>> Start QUOTED TEXT

Tanya Maniktala (born 7 July 1997) is an Indian actress who mainly works in Hindi web shows. She is best known for her portrayal of Ishita in Flames (2018) and Lata Mehra in A Suitable Boy (2020).

Early life
Maniktala was born on 7 July 1997 in Delhi. She completed her graduation from Shivaji College, University of Delhi. She also worked as a copywriter during her early career days.

Career 
Maniktala made her acting debut in 2018 with School Days. The same year, Timeliner's Flames opposite Ritvik Sahore, became her first success and she received praises for her performance.

In 2020, she portrayed Lata Mehra in BBC One's A Suitable Boy alongside Ishaan Khattar, which proved as a major turning point in her career. She received praises from the critics for her performance.

>> End QUOTED TEXT
>> Start INFORMATION SHOWN

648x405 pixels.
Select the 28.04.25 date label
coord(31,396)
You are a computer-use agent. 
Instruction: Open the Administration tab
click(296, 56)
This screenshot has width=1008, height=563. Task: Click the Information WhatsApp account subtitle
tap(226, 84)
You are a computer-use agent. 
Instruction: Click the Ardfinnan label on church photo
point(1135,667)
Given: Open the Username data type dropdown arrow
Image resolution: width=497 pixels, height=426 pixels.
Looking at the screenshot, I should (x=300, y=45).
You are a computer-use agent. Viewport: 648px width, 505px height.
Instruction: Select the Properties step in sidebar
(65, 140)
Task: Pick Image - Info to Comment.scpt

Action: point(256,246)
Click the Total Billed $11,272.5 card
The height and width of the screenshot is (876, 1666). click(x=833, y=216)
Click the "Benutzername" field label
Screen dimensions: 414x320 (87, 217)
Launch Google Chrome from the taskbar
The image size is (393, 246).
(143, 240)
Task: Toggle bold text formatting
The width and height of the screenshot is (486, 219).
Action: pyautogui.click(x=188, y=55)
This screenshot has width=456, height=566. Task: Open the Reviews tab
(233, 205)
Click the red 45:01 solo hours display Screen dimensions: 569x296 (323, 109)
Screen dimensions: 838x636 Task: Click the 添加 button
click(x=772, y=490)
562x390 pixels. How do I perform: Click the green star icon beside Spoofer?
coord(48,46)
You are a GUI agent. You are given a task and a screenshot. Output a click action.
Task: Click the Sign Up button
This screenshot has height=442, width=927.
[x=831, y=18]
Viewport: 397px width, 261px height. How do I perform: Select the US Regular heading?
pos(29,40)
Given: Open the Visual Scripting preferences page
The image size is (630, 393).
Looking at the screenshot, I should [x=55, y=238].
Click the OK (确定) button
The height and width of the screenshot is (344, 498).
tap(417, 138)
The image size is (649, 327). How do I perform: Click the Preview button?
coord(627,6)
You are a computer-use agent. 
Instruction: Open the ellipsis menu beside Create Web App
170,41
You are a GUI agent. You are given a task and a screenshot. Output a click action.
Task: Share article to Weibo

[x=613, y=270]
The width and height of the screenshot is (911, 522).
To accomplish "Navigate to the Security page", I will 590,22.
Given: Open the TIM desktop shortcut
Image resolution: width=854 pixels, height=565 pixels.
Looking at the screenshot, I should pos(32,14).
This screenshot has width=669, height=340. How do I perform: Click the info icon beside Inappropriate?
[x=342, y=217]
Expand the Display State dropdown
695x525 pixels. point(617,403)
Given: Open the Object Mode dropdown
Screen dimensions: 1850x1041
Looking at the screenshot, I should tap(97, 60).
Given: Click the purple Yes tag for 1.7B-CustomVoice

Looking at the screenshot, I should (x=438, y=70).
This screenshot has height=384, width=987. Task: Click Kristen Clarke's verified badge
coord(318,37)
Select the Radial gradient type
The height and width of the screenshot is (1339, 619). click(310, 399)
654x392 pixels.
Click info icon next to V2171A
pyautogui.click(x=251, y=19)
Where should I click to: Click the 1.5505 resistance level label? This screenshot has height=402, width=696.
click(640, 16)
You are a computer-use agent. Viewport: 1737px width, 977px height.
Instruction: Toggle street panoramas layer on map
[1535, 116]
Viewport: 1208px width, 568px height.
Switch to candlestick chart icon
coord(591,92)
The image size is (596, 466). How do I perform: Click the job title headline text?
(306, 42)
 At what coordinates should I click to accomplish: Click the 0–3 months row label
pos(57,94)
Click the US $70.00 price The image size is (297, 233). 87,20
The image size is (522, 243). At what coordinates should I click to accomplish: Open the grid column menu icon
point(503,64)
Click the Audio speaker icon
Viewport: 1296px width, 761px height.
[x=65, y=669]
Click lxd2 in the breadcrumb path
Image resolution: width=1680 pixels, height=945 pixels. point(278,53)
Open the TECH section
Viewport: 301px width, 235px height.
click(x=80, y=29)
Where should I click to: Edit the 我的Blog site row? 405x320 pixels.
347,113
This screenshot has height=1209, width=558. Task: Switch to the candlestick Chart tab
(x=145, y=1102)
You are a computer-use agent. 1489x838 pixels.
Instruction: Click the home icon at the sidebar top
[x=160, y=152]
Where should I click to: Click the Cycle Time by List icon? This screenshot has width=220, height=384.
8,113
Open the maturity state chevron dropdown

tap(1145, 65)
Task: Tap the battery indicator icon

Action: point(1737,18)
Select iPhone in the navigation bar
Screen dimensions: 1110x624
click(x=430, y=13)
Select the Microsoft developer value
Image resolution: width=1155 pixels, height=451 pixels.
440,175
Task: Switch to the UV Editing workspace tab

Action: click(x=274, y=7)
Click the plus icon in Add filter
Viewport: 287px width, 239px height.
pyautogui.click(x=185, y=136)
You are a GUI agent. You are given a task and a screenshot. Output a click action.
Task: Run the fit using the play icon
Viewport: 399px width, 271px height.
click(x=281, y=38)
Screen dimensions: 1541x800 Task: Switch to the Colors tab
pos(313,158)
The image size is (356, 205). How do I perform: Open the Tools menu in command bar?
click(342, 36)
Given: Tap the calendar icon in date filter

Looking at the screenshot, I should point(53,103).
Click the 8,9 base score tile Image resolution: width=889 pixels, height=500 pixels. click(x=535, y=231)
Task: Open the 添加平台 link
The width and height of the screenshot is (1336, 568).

>> End INFORMATION SHOWN

According to the profile of Tanya Maniktala, from which college did she graduate?

Shivaji College, University of Delhi.